On 10 December, president of Maastricht University Rianne Letschert was appointed as informateur, with the assignment proposed by Buma and a deadline of 30 January. On 14 and 15 December, negotiations took place between the party leaders of D66, CDA, and VVD at De Zwaluwenberg. The negotiators took a break from 24 December to 5 January due to the holidays.

=== Minority cabinet ===
On 8 and 9 January, they met again at De Zwaluwenberg. On the morning of 9 January, Letschert demanded that the party leaders choose the form of the coalition, otherwise she would resign as informateur. D66 and CDA had become increasingly open to a minority cabinet and persuaded the VVD after Letschert's intervention. After Yeşilgöz consulted her parliamentary group digitally for approval, the decision was made public in the afternoon.

Letschert and the negotiators then met with the other parliamentary leaders separately. Eerdmans expressed disappointment that his party was not allowed to participate, but said he was positive towards the idea of a minority cabinet. 50Plus also indicated it would adopt a cooperative stance. The SGP and ChristianUnion were also willing to offer support, but warned about their red lines regarding medical ethics and freedom of education.

Klaver stated that he intended to be a responsible opposition. After the conversation, he said that, in his view, the negotiators still had no idea how they intended to secure a majority. A week later, during his New Year's speech, Klaver announced that the party was open to deals with the minority cabinet, particularly on issues such as the nitrogen crisis, housing construction, and nature restoration. He stipulated as a condition that the cabinet must not dismantle the welfare state.

* **Exercise 1**
Write out the text on the Dutch cabinet negotiations between "Klaver stated that" and "the welfare state.", inclusive.
* **Exercise 2**
Translate this sentence from the text on the Dutch cabinet negotiations into Spanish: "50Plus also indicated it would adopt a cooperative stance."
* **Exercise 3**
Proceed with the text on the Dutch cabinet negotiations, picking up after its final sentence.
The lines that follow the text are not needed for any of this work.

* **Recorded data**
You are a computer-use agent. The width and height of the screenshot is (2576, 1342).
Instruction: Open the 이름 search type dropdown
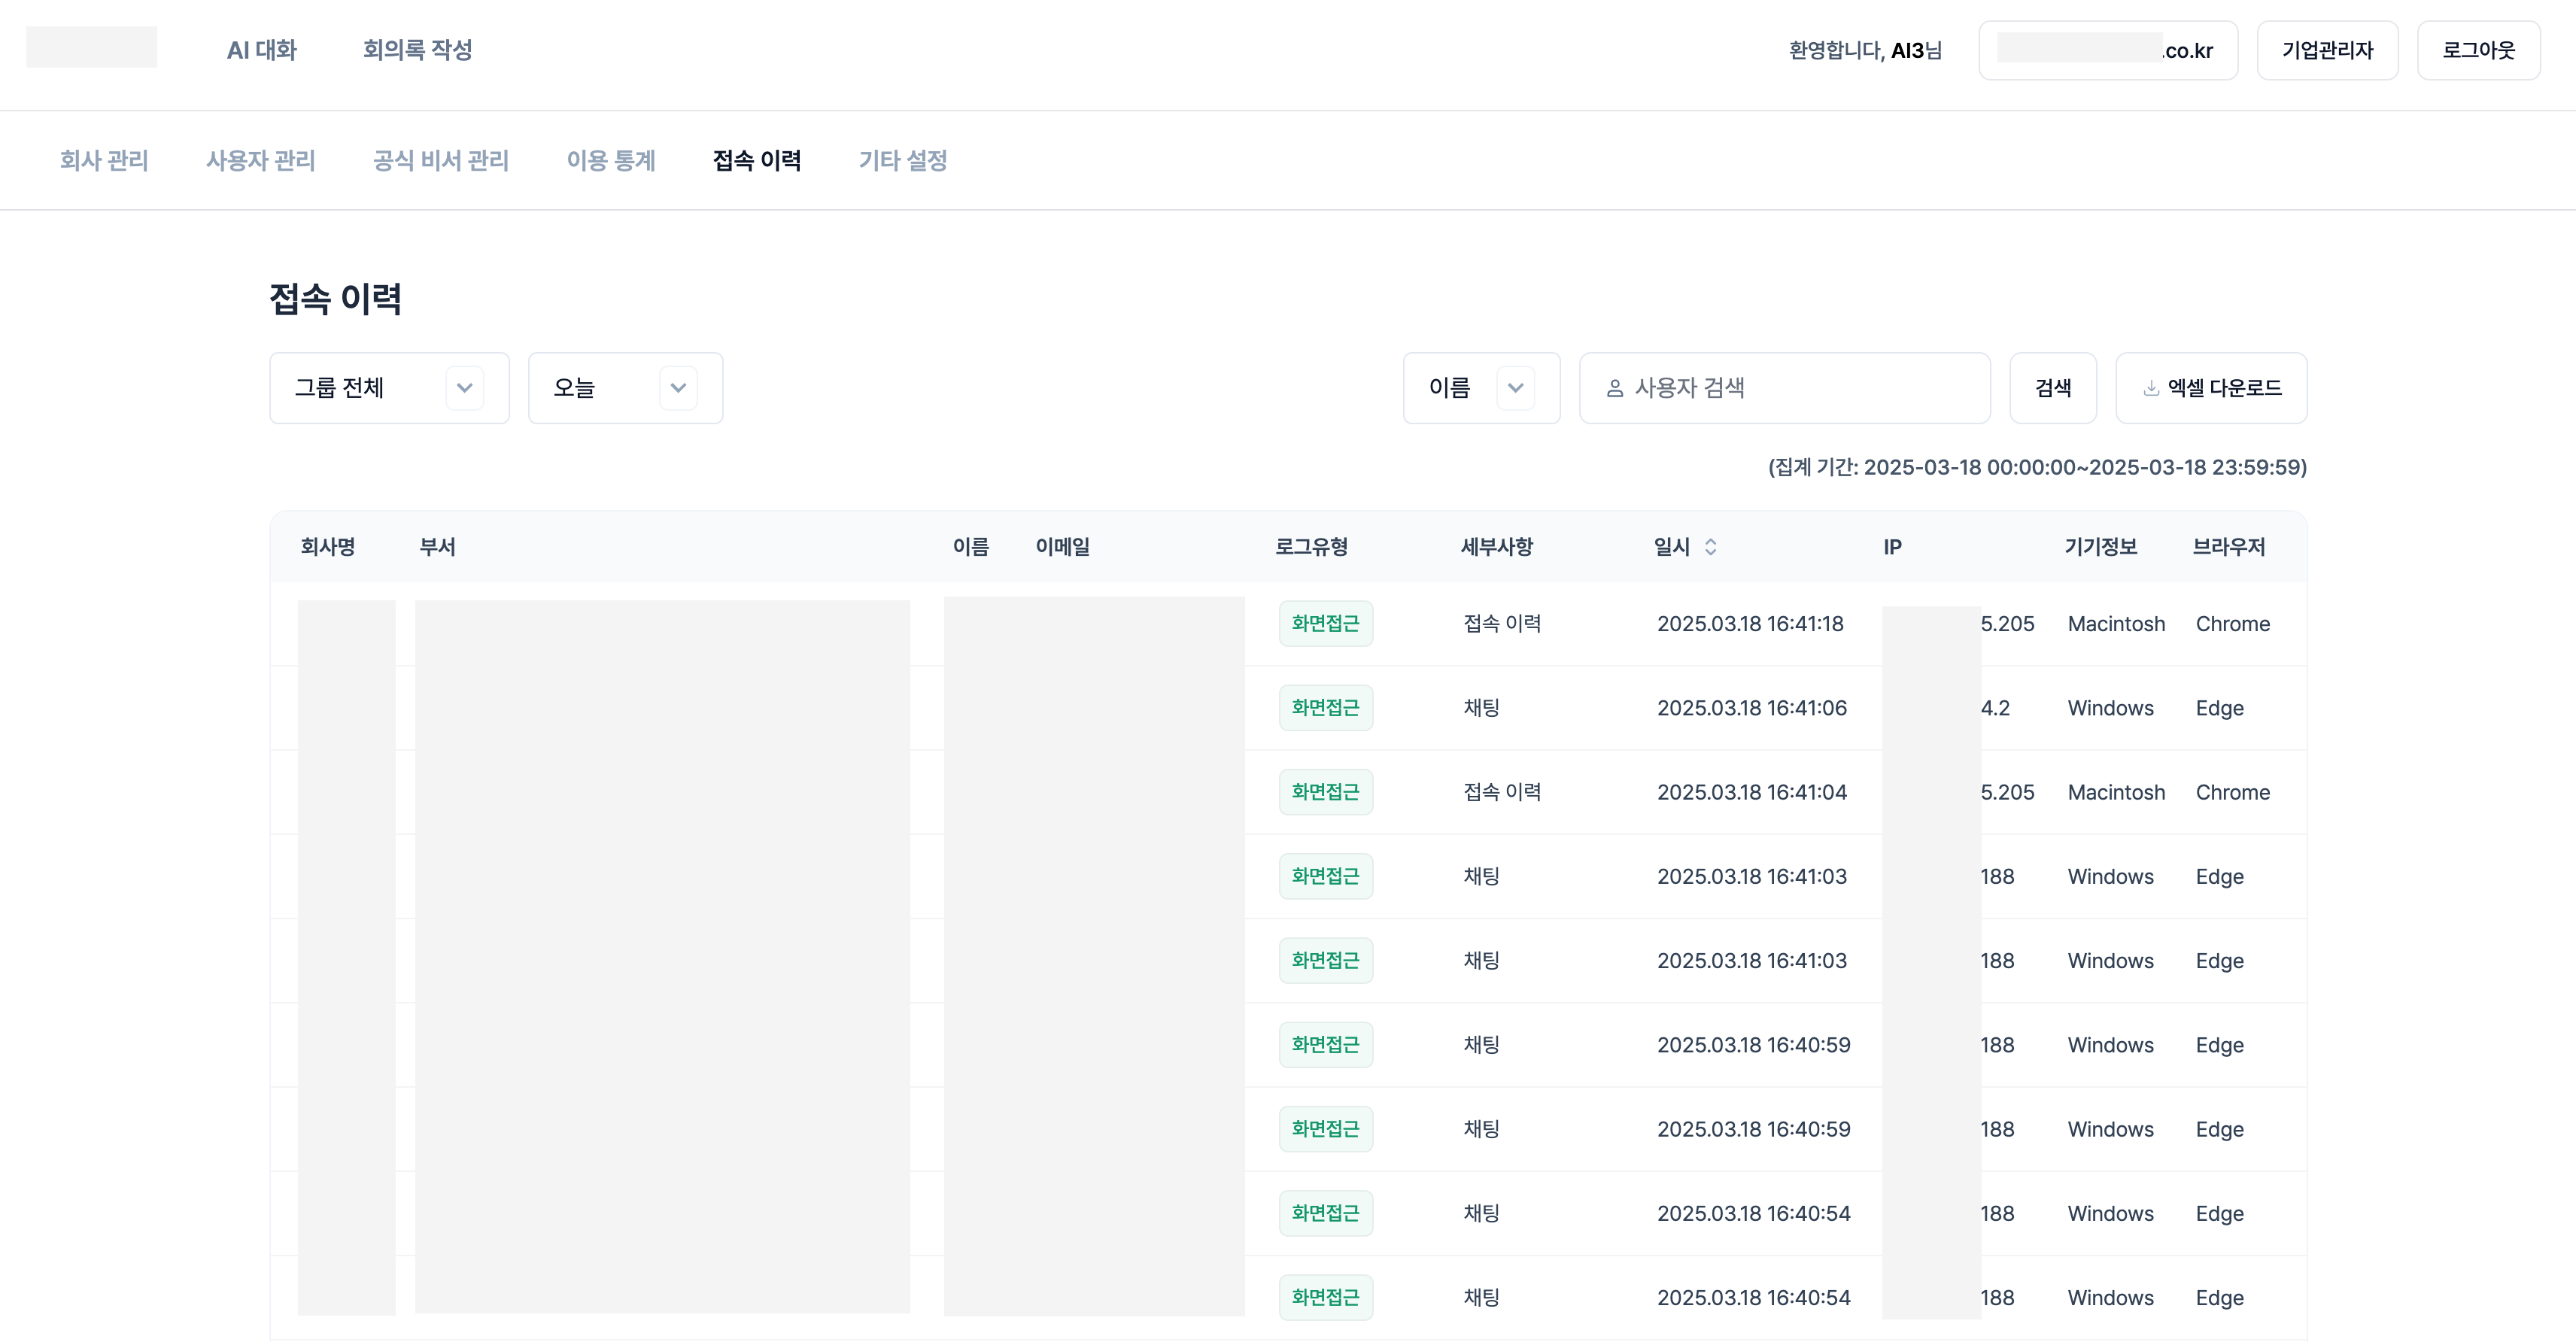point(1481,388)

* **Exercise output 1**
Klaver stated that he intended to be a responsible opposition. After the conversation, he said that, in his view, the negotiators still had no idea how they intended to secure a majority. A week later, during his New Year's speech, Klaver announced that the party was open to deals with the minority cabinet, particularly on issues such as the nitrogen crisis, housing construction, and nature restoration. He stipulated as a condition that the cabinet must not dismantle the welfare state.

* **Exercise output 2**
50Plus también indicó que adoptaría una postura cooperativa.

* **Exercise output 3**
The only parliamentary leader who did not attend was Wilders. Within the parliamentary party, some MPs wanted the group to cooperate constructively with the minority government. When this and other grievances were not addressed, seven members of parliament, led by Gidi Markuszower, decided to split and form the Markuszower Group. The new group then informed Letschert that they were willing to meet the negotiators for talks.

=== Coalition agreement ===
In the week before the deadline, the parties discussed finances, on which they had long failed to reach an agreement. On 26 January, Letschert again threatened to resign if they did not reach a breakthrough within an hour. Letschert's intervention was successful, and the evening of 27 January, the negotiators reached an agreement. The next day, the parliamentary groups of D66, VVD and CDA approved the agreement.

On 30 January, the party leaders presented the agreement with the title Aan de slag ("Get started"). The agreement included increases in spending on defence (to meet the 5% NATO pledge) and education, paid for by higher taxes and cuts to health care and unemployment benefits.

== Formateur Jetten ==
On 3 February 2026, the House debated the agreement. The debate focused on the faster increase of the state pension (AOW) age as outlined in the coalition agreement. With a narrow majority, a motion to prevent the policy was rejected when the SGP and the Markuszower Group voted with the coalition. At the end of the evening, the House passed a motion to appoint Jetten as formateur.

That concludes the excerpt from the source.